Prominent hotel in Yellowknife, Canada

The Explorer Hotel is located on 49th Avenue in Yellowknife, Northwest Territories, Canada. It is an eight-storey-tall modernist concrete structure built in the mid-1970s. Located on a high outcrop of ground overlooking downtown, it is one of the tallest buildings in the city, and claims to be the largest hotel in Northern Canada; it has also been described as the city's best and grandest. It is owned and operated by Nunastar Properties.

Members of three generations of the Canadian Royal Family—Queen Elizabeth II and Prince Philip, Prince Charles, and Prince William and his wife Catherine, Duchess of Cambridge—have stayed at the Explorer on their visits to Yellowknife; it is also a popular destination for tourists who come to the city to see the northern lights. Before the territory's Legislative Assembly had its own building, it often met in the hotel's conference rooms. It underwent renovations in the 1990s, a small expansion in 2008, and in late 2015 the city granted permits for a larger expansion, even as a competing hotel project has been planned for a neighbouring property.

==Building and grounds==

The Explorer is located at the northwestern edge of the area of downtown Yellowknife known as New Town, the city's main business district, at the intersection of 48th Street and 49th Avenue. It is on a sharp rise in the land, at an elevation of 200 m. On its south and east are developed urban streets in a grid pattern; two blocks to the southeast, at the junction of 48th street and 50th (Franklin) Avenue is the YK Centre, a high-rise that is home to Canada's northernmost enclosed shopping mall. Two blocks to the southwest is the headquarters of the Canadian military's Joint Task Force (North).

On the north and west the land is much less developed. A patch of taiga with outcrops of bedrock, typical terrain for Yellowknife and its surroundings, is to the north. On its northwest a bluff descends to a cleared lot awaiting the construction of another hotel and a wetland that gives way to Niven Lake to the north, with a newer residential area beyond. Across 48th is the territorial visitors' centre, with the entrance roads of the Prince of Wales Northern Heritage Centre and Northwest Territories Legislative Building to their west, set amongst more taiga, and Frame Lake to the south.

A paved driveway leads north into an unpaved parking lot from 49th. On a slope at the north end of the lot stands 8 ft inuksuk. The driveway continues through a large paved porte-cochère to a smaller northern parking lot on higher ground.

===Exterior===

The hotel building itself is an eight-storey unadorned rectangular 4-by-14-bay concrete-faced structure with a flat roof. The main entrance is located under the porte-cochère on the west (front) elevation. A two-storey wing projects from the south end. There is also a one-storey wing at ground level on the east. In the middle the top of the elevator shaft creates the appearance of two wings.

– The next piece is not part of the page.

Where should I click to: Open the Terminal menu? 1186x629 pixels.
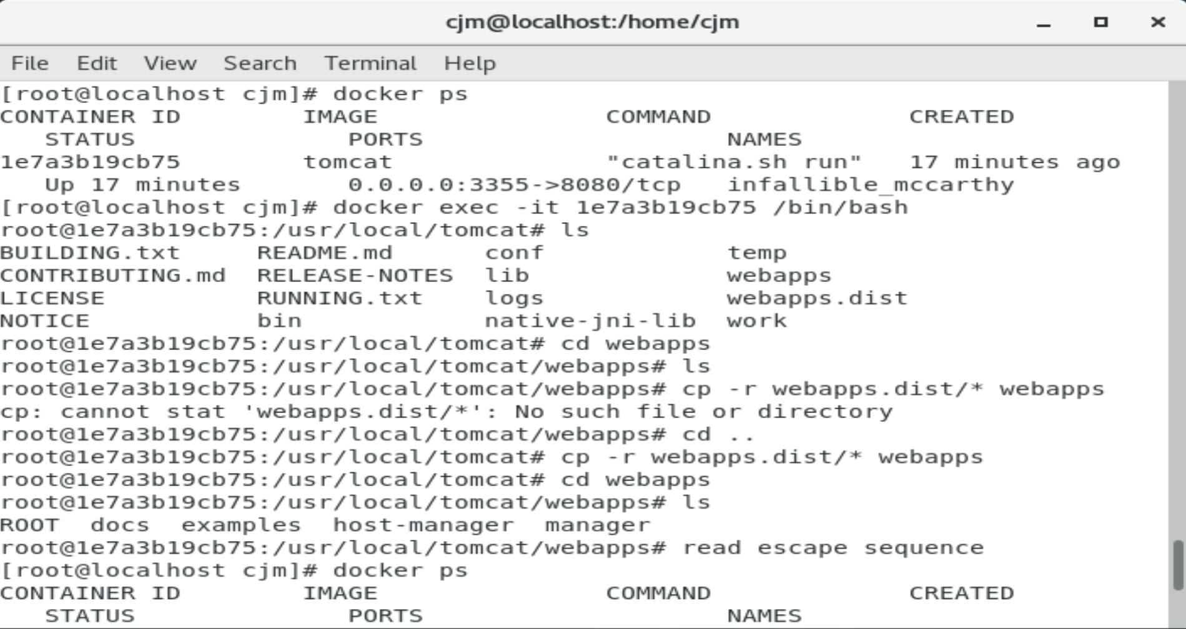(370, 63)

On the upper stories, all bays of the west façade are set with fixed windows in the centre of a plain panel on a slight projecting portico. The panels and windows of the southern eight bays themselves project slightly; a single narrow projecting panel is located just north of the eighth bay. The ninth bay is recessed almost to the building face; its windows are located on the south end of a flush panel. On the four bays to the south the windows are again centred but the panels are flush. A plain dark course divides all the storeys.

The north face is completely blind. On its western side is a projecting section with some openings for mechanicals at ground level and a large illuminated sign with the hotel's logo at the top. The eastern side has two flush panels, a narrow central one and regular-width one at the east.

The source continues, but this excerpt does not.